The Christmas season is a peak time for part-time and temporary work in retail and other disciplines, but while you might think this casual work would be relatively low paid, that is not necessarily the case.

As of late 2016, the National Minimum Wage stands at £7.20 for people aged 25 and over, £6.95 for over-21s and £5.55 for over-18s, and until the National Living Wage is revised in April, the same thresholds apply to that too.

But according to reports, the average person working as an elf makes £7.75 per hour, and the typical Santa in his grotto makes £9.84 - well above the NMW and NLW for this season.

Naturally the requirements to be a stand-in for Santa are more specific than to be a helper elf leading people into the grotto, which perhaps goes some way towards explaining why the pay grade is a little higher for the big role, but the remuneration is respectable for a role that could require little more than dressing up and chatting to children.

Yet there is a nationwide shortage of Santas and elves alike in the run-up to Christmas 2016, with the Elf Run, a one-kilometre family charity run through the inside of the intu Metrocentre in Gateshead, one of the events affected by a lack of pointy-shoed assistance.

The event's website calls for volunteers: "Santa needs your help... Santa has a shortage of elves this year.
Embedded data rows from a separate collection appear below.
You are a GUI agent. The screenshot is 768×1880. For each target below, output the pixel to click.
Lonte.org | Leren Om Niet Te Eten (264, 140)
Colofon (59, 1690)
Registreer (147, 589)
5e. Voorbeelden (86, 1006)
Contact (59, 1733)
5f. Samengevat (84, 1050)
He has so much to do he desperately needs your help."

With plans to break the record for the largest gathering of elves in one place at the Elf Run on December 11th, the shortage of available elves threatens to make that impossible - although it's worth noting the organisers are calling for volunteers rather than offering paid positions.
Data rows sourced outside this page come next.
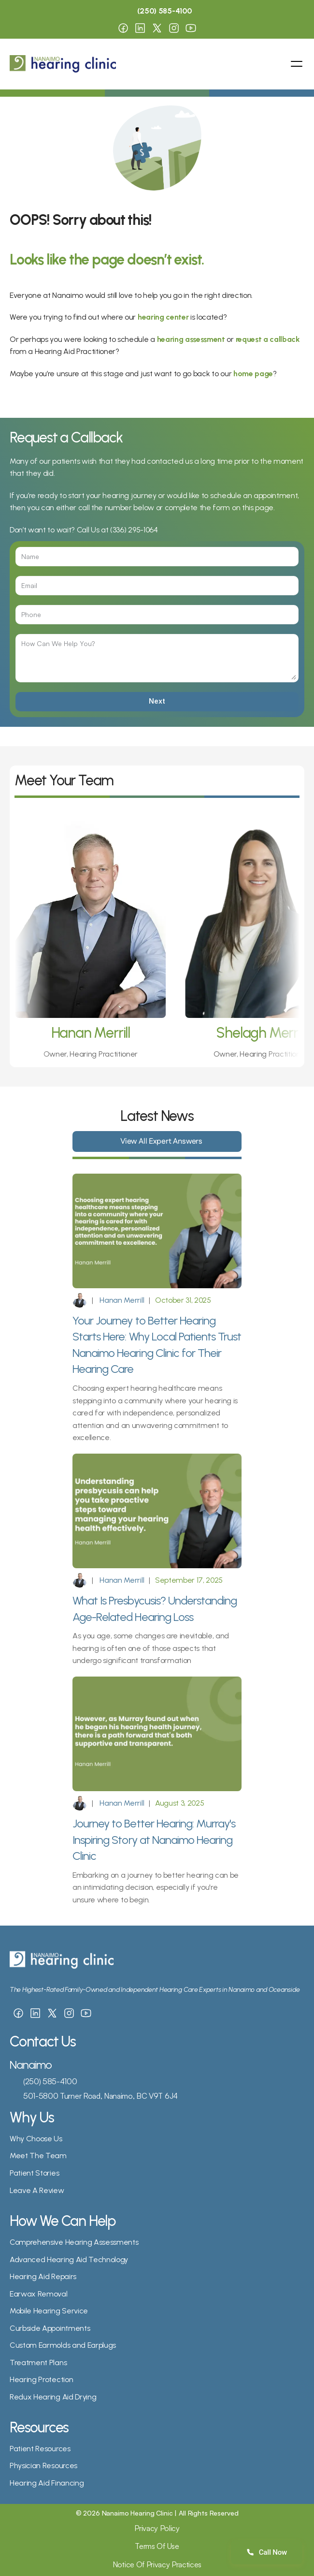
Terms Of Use (157, 2546)
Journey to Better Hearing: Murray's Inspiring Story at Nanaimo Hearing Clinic (155, 1839)
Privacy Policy (157, 2528)
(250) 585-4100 (50, 2081)
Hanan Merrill (121, 1300)
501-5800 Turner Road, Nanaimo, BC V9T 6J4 (100, 2096)
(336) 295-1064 (134, 529)
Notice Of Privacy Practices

It's not only the Santa grottoes of the nation that are short-staffed at a crucial seasonal time though, as commercial kitchens up and down the UK are running on skeleton crews too.

The Recruitment & Employment Confederation warned that as many as 61% of specialist recruitment agencies will be unable to meet the demand for qualified and experienced chefs to work in restaurants and other hospitality premises in the run-up to Christmas 2016.

A massive 89% of recruiters say demand for chefs has increased in the past three years, and 83% expect this trend to continue in 2017, with 93% saying there are currently not enough trained chefs in the UK to meet demand.

This all adds up to an increase in the price of sprouts for customers planning to dine out over Christmas - if diners can even find a restaurant that is still open, as those worst affected by staff shortages may not be able to serve food at all.

REC chief executive Kevin Green said: "Without a supply of chefs to meet growing demand, restaurants, bars and hotels will have to pay more for their staff and it's likely that these costs will be passed on to the customer. We may even see restaurants close their doors if they can't remain competitive and profitable."

For anyone with experience in cooking or catering - even in a fast food kitchen - having previously worked in a commercial foodservice establishment is a fantastic credential in the current recruitment climate.

If you don't fancy strapping on pointy ears and pointy shoes, speak to your recruitment agency about chef roles, and you could find a lucrative source of extra income in the run-up to Christmas this year.